The study authors demonstrated intergenerational epigenetic effects, and missed an opportunity to also investigate transgenerational epigenetically inherited effects. They cited reference 60 for the first part of the above quotation, but that reviewer misused the transgenerational term by applying it to grand-offspring instead of the great-grand-offspring.

There were resources available to replicate the study authors’ previous findings, which didn’t show anything new. Why not use such resources to uncover evidence even more applicable to humans by extending experiments to great-grand-offspring that have no potential germline exposure to the initial damaging cause?

Could a study design similar to A limited study of parental transmission of anxiety/stress-reactive traits have been integrated? That study’s thorough removal of parental behavior would be an outstanding methodology to confirm by falsifiability whether parental behavior is both an intergenerational and a transgenerational epigenetic inheritance mechanism.

Rodent great-grand-offspring can be studied in < 9 months. It takes > 50 years for human studies to reach the transgenerational generation. Why not attempt to “prevent the perpetuation of poor maternal care across generations?”

Isn’t it a plausible hypothesis that humans “with a history of maltreatment mistreat their own offspring?” Isn’t it worth the extra effort to extend animal research to investigate this unfortunate chain?

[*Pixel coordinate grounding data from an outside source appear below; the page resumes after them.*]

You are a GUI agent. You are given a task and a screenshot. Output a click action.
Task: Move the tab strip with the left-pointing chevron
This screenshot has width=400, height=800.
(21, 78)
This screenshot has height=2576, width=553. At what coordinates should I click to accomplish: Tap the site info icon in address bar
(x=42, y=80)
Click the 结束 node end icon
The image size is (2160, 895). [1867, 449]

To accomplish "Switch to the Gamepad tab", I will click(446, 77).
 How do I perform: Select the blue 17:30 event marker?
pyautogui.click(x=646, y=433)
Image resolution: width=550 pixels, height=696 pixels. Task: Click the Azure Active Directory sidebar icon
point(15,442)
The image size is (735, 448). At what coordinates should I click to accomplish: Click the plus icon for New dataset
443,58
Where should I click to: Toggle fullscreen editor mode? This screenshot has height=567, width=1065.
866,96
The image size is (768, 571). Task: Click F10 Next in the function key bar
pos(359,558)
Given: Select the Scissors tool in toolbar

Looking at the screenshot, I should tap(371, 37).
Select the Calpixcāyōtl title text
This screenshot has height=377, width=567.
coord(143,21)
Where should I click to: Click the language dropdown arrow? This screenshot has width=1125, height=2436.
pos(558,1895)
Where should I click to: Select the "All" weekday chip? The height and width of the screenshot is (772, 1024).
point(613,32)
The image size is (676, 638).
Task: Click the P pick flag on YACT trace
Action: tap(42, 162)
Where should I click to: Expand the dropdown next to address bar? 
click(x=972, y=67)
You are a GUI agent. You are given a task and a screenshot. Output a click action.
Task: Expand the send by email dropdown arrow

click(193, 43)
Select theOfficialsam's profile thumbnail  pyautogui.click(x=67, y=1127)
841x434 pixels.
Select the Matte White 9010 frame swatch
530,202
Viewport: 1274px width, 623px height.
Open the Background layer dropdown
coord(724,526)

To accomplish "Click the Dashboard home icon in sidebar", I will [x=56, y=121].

https://www.nature.com/articles/s41598-019-46539-4 “Pharmacological manipulation of DNA methylation normalizes maternal behavior, DNA methylation, and gene expression in dams with a history of maltreatment”

A better method of measuring neurogenesis

One of the references cited in Linking adult neurogenesis to Alzheimer’s disease was https://www.nature.com/articles/s41591-019-0375-9 “Adult hippocampal neurogenesis is abundant in neurologically healthy subjects and drops sharply in patients with Alzheimer’s disease” (not freely available).

This 2019 Spanish human study used improved techniques to find:

“Adult hippocampal neurogenesis (AHN), confers an unparalleled degree of plasticity to the entire hippocampal circuitry. Direct evidence of AHN in humans has remained elusive. Determining whether new neurons are continuously incorporated into the human dentate gyrus (DG) during physiological and pathological aging is a crucial question with outstanding therapeutic potential.

By combining human brain samples obtained under tightly controlled conditions and state-of-the-art tissue processing methods, we identified thousands of immature neurons in the DG of neurologically healthy human subjects up to the ninth decade of life. These neurons exhibited variable degrees of maturation along differentiation stages of AHN. In sharp contrast, the number and maturation of these neurons progressively declined as AD advanced.

These results demonstrate the persistence of AHN during both physiological and pathological aging in humans and provide evidence for impaired neurogenesis as a potentially relevant mechanism underlying memory deficits in AD that might be amenable to novel therapeutic strategies.”


The control group was 13 neurologically healthy deceased people aged 43 to 87. The AD group was 45 deceased people, distributed among the six Braak stages of the pathology, aged 52 to 97.